_Prompt_: Please write out each entry below exactly as it appears.

· · · · ·

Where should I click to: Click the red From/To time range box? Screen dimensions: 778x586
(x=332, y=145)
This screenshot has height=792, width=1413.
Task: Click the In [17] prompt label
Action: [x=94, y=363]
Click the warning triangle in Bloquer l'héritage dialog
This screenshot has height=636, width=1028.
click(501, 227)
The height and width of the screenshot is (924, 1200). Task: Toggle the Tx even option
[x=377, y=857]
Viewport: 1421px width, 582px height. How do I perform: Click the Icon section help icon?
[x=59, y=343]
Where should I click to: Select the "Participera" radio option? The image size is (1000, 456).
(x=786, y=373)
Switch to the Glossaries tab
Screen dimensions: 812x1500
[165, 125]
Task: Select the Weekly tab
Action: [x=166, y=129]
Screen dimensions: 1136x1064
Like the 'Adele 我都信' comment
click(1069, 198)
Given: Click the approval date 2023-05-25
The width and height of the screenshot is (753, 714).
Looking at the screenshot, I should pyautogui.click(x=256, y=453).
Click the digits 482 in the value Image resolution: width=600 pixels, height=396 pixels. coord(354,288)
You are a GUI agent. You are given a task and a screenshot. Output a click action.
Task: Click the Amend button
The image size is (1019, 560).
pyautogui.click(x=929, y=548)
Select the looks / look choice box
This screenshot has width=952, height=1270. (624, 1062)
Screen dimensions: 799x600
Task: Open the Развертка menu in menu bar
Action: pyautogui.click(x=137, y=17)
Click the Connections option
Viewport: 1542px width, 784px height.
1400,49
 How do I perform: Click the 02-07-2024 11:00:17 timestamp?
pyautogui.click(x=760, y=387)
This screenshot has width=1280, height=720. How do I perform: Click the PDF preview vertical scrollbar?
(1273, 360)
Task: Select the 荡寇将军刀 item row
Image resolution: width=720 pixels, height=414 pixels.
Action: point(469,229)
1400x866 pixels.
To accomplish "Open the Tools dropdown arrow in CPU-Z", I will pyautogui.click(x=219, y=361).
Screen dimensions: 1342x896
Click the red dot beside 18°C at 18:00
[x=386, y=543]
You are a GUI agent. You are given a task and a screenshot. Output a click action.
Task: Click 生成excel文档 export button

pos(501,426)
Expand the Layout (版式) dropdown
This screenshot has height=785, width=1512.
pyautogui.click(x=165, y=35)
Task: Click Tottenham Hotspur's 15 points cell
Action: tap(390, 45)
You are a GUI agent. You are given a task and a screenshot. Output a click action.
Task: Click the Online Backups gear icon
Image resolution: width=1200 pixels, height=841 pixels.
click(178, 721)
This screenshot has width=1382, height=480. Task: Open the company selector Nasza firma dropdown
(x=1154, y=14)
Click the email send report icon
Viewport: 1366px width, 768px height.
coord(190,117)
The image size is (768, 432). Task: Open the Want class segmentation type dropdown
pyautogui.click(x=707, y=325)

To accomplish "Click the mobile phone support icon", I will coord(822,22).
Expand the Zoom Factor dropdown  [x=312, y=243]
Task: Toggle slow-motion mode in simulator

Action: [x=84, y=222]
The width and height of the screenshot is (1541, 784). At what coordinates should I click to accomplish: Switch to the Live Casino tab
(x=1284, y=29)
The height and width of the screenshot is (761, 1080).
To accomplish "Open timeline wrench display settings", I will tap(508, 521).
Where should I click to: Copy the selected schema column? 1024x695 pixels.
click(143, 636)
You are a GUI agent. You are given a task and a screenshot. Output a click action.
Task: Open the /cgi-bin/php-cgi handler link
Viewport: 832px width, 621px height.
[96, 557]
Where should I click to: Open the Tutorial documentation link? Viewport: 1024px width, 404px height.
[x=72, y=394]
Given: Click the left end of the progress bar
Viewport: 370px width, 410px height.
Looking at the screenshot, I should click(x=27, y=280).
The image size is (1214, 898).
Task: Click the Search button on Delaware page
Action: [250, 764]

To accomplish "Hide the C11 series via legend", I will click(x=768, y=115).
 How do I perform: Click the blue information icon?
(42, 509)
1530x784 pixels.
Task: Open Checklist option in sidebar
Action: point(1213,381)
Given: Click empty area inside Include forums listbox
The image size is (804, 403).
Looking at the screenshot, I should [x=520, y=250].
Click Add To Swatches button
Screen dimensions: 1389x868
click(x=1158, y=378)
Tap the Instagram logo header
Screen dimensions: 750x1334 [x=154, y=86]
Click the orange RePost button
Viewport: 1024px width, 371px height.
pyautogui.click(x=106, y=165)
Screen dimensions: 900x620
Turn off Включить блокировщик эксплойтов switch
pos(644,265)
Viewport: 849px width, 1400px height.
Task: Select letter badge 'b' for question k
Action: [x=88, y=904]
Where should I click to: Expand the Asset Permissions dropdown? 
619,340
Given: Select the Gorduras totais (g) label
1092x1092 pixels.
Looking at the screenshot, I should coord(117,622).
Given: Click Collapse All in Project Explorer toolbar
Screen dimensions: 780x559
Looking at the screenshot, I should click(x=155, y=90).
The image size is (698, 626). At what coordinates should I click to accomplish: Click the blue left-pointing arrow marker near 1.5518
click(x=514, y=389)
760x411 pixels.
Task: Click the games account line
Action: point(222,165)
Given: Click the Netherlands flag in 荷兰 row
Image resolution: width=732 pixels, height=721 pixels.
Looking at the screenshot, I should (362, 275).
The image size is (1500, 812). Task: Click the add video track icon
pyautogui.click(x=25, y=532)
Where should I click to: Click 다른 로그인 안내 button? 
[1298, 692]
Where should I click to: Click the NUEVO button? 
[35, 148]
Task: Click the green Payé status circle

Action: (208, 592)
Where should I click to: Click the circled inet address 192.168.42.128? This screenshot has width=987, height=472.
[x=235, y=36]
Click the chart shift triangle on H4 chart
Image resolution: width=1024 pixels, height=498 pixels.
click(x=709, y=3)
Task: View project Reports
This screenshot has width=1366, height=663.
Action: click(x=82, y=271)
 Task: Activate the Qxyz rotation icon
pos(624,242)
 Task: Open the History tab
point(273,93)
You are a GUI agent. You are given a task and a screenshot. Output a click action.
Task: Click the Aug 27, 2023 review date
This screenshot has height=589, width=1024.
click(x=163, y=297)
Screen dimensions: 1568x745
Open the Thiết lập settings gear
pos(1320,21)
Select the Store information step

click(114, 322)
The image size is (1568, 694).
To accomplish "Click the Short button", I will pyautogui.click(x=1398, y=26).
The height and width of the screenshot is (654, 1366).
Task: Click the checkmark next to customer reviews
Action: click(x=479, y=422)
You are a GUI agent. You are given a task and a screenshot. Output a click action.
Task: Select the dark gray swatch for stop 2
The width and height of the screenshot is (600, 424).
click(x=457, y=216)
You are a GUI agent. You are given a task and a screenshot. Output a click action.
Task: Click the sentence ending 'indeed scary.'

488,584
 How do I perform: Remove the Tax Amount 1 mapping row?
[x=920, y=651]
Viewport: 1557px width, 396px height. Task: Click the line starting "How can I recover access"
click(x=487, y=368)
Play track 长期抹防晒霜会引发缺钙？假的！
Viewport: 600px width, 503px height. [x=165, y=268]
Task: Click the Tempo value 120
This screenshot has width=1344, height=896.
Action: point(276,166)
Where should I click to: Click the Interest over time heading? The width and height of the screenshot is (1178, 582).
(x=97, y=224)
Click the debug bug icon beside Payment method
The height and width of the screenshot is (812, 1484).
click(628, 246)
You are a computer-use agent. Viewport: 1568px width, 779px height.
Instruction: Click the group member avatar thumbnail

· · · · ·

_Answer to the exercise_:
Where should I click to: Click the red From/To time range box? Screen dimensions: 778x586
(x=332, y=145)
This screenshot has height=792, width=1413.
Task: Click the In [17] prompt label
Action: [x=94, y=363]
Click the warning triangle in Bloquer l'héritage dialog
This screenshot has height=636, width=1028.
click(501, 227)
The height and width of the screenshot is (924, 1200). Task: Toggle the Tx even option
[x=377, y=857]
Viewport: 1421px width, 582px height. How do I perform: Click the Icon section help icon?
[x=59, y=343]
Where should I click to: Select the "Participera" radio option? The image size is (1000, 456).
(x=786, y=373)
Switch to the Glossaries tab
Screen dimensions: 812x1500
[165, 125]
Task: Select the Weekly tab
Action: [x=166, y=129]
Screen dimensions: 1136x1064
Like the 'Adele 我都信' comment
click(1069, 198)
Given: Click the approval date 2023-05-25
The width and height of the screenshot is (753, 714).
Looking at the screenshot, I should pyautogui.click(x=256, y=453).
Click the digits 482 in the value Image resolution: width=600 pixels, height=396 pixels. coord(354,288)
You are a GUI agent. You are given a task and a screenshot. Output a click action.
Task: Click the Amend button
The image size is (1019, 560).
pyautogui.click(x=929, y=548)
Select the looks / look choice box
This screenshot has width=952, height=1270. (624, 1062)
Screen dimensions: 799x600
Task: Open the Развертка menu in menu bar
Action: pyautogui.click(x=137, y=17)
Click the Connections option
Viewport: 1542px width, 784px height.
1400,49
 How do I perform: Click the 02-07-2024 11:00:17 timestamp?
pyautogui.click(x=760, y=387)
This screenshot has width=1280, height=720. How do I perform: Click the PDF preview vertical scrollbar?
(1273, 360)
Task: Select the 荡寇将军刀 item row
Image resolution: width=720 pixels, height=414 pixels.
Action: point(469,229)
1400x866 pixels.
To accomplish "Open the Tools dropdown arrow in CPU-Z", I will pyautogui.click(x=219, y=361).
Screen dimensions: 1342x896
Click the red dot beside 18°C at 18:00
[x=386, y=543]
You are a GUI agent. You are given a task and a screenshot. Output a click action.
Task: Click 生成excel文档 export button

pos(501,426)
Expand the Layout (版式) dropdown
This screenshot has height=785, width=1512.
pyautogui.click(x=165, y=35)
Task: Click Tottenham Hotspur's 15 points cell
Action: tap(390, 45)
You are a GUI agent. You are given a task and a screenshot. Output a click action.
Task: Click the Online Backups gear icon
Image resolution: width=1200 pixels, height=841 pixels.
click(178, 721)
This screenshot has width=1382, height=480. Task: Open the company selector Nasza firma dropdown
(x=1154, y=14)
Click the email send report icon
Viewport: 1366px width, 768px height.
coord(190,117)
The image size is (768, 432). Task: Open the Want class segmentation type dropdown
pyautogui.click(x=707, y=325)

To accomplish "Click the mobile phone support icon", I will coord(822,22).
Expand the Zoom Factor dropdown  [x=312, y=243]
Task: Toggle slow-motion mode in simulator

Action: [x=84, y=222]
The width and height of the screenshot is (1541, 784). At what coordinates should I click to accomplish: Switch to the Live Casino tab
(x=1284, y=29)
The height and width of the screenshot is (761, 1080).
To accomplish "Open timeline wrench display settings", I will tap(508, 521).
Where should I click to: Copy the selected schema column? 1024x695 pixels.
click(143, 636)
You are a GUI agent. You are given a task and a screenshot. Output a click action.
Task: Open the /cgi-bin/php-cgi handler link
Viewport: 832px width, 621px height.
[96, 557]
Where should I click to: Open the Tutorial documentation link? Viewport: 1024px width, 404px height.
[x=72, y=394]
Given: Click the left end of the progress bar
Viewport: 370px width, 410px height.
Looking at the screenshot, I should click(x=27, y=280).
The image size is (1214, 898).
Task: Click the Search button on Delaware page
Action: [250, 764]

To accomplish "Hide the C11 series via legend", I will click(x=768, y=115).
 How do I perform: Click the blue information icon?
(42, 509)
1530x784 pixels.
Task: Open Checklist option in sidebar
Action: point(1213,381)
Given: Click empty area inside Include forums listbox
The image size is (804, 403).
Looking at the screenshot, I should [x=520, y=250].
Click Add To Swatches button
Screen dimensions: 1389x868
click(x=1158, y=378)
Tap the Instagram logo header
Screen dimensions: 750x1334 [x=154, y=86]
Click the orange RePost button
Viewport: 1024px width, 371px height.
pyautogui.click(x=106, y=165)
Screen dimensions: 900x620
Turn off Включить блокировщик эксплойтов switch
pos(644,265)
Viewport: 849px width, 1400px height.
Task: Select letter badge 'b' for question k
Action: [x=88, y=904]
Where should I click to: Expand the Asset Permissions dropdown? 
619,340
Given: Select the Gorduras totais (g) label
1092x1092 pixels.
Looking at the screenshot, I should coord(117,622).
Given: Click Collapse All in Project Explorer toolbar
Screen dimensions: 780x559
Looking at the screenshot, I should click(x=155, y=90).
The image size is (698, 626). At what coordinates should I click to accomplish: Click the blue left-pointing arrow marker near 1.5518
click(x=514, y=389)
760x411 pixels.
Task: Click the games account line
Action: point(222,165)
Given: Click the Netherlands flag in 荷兰 row
Image resolution: width=732 pixels, height=721 pixels.
Looking at the screenshot, I should (362, 275).
The image size is (1500, 812). Task: Click the add video track icon
pyautogui.click(x=25, y=532)
Where should I click to: Click 다른 로그인 안내 button? 
[1298, 692]
Where should I click to: Click the NUEVO button? 
[35, 148]
Task: Click the green Payé status circle

Action: (208, 592)
Where should I click to: Click the circled inet address 192.168.42.128? This screenshot has width=987, height=472.
[x=235, y=36]
Click the chart shift triangle on H4 chart
Image resolution: width=1024 pixels, height=498 pixels.
click(x=709, y=3)
Task: View project Reports
This screenshot has width=1366, height=663.
Action: click(x=82, y=271)
 Task: Activate the Qxyz rotation icon
pos(624,242)
 Task: Open the History tab
point(273,93)
You are a GUI agent. You are given a task and a screenshot. Output a click action.
Task: Click the Aug 27, 2023 review date
This screenshot has height=589, width=1024.
click(x=163, y=297)
Screen dimensions: 1568x745
Open the Thiết lập settings gear
pos(1320,21)
Select the Store information step

click(114, 322)
The image size is (1568, 694).
To accomplish "Click the Short button", I will pyautogui.click(x=1398, y=26).
The height and width of the screenshot is (654, 1366).
Task: Click the checkmark next to customer reviews
Action: click(x=479, y=422)
You are a GUI agent. You are given a task and a screenshot. Output a click action.
Task: Select the dark gray swatch for stop 2
The width and height of the screenshot is (600, 424).
click(x=457, y=216)
You are a GUI agent. You are given a task and a screenshot. Output a click action.
Task: Click the sentence ending 'indeed scary.'

488,584
 How do I perform: Remove the Tax Amount 1 mapping row?
[x=920, y=651]
Viewport: 1557px width, 396px height. Task: Click the line starting "How can I recover access"
click(x=487, y=368)
Play track 长期抹防晒霜会引发缺钙？假的！
Viewport: 600px width, 503px height. [x=165, y=268]
Task: Click the Tempo value 120
This screenshot has width=1344, height=896.
Action: point(276,166)
Where should I click to: Click the Interest over time heading? The width and height of the screenshot is (1178, 582).
(x=97, y=224)
Click the debug bug icon beside Payment method
The height and width of the screenshot is (812, 1484).
click(628, 246)
You are a computer-use agent. Viewport: 1568px width, 779px height.
Instruction: Click the group member avatar thumbnail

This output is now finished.